Nature of dark matter a burning issue of science

Dark matter has teased astronomers since 1930s


New York: A concatenation of puzzling results from an alphabet soup of satellites and experiments has led a growing number of astronomers and physicists to suspect that they are getting signals from a shadow universe of dark matter that makes up a quarter of creation but has eluded direct detection until now. Maybe.

“Nobody really knows what’s going on,” said Gordon Kane, a theorist at the University of Michigan. Physicists caution that there could still be a relatively simple astronomical explanation for the recent observations.

But the nature of this dark matter is one of the burning issues of science. Identifying it would point the way to a deeper understanding of the laws of nature and the Einsteinian dream of a unified theory of physics.

The last few weeks have seen a blizzard of papers trying to explain the observations in terms of things like “minimal dark matter” or “exciting dark matter,” or “hidden valley” theory, and to suggest how to look for them in particle accelerators like the Large Hadron Collider, set to begin operation again outside Geneva next year.

“It could be deliriously exciting, an incredibly cool story,” said Nima Arkani-Hamed of the Institute for Advanced Study in Princeton, who has been churning out papers with his colleagues. “Anomalies in the sky tell you what to look for in the collider.”

On Thursday, a team of astrophysicists working on one of the experiments reported in Nature that a cosmic ray detector onboard a balloon flying around the South Pole had recorded an excess number of high-energy electrons and their antimatter opposites, positrons, sailing through local space.

The particles, they conceded, could have been created by a previously undiscovered pulsar, the magnetised spinning remnant of a supernova explosion, blasting nearby space with electric and magnetic fields.

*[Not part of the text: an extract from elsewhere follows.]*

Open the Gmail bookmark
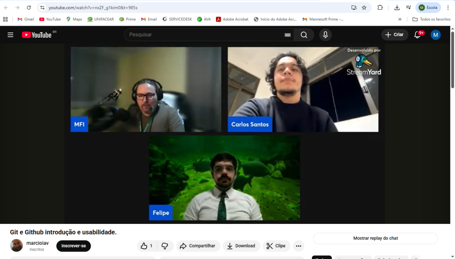 (x=26, y=19)
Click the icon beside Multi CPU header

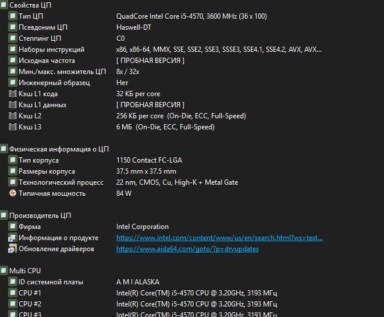(4, 271)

But, they say, a better and more enticing explanation for the excess is that the particles are being spit out of the fireballs created by dark matter particles colliding and annihilating one another in space.

“We cannot disprove that the signal could come from an astrophysical object. We also cannot eliminate a dark matter annihilation explanation based on current data,” said John P. Wefel of Louisiana State University, who leads the team. “Whichever way it goes, for us it is exciting.”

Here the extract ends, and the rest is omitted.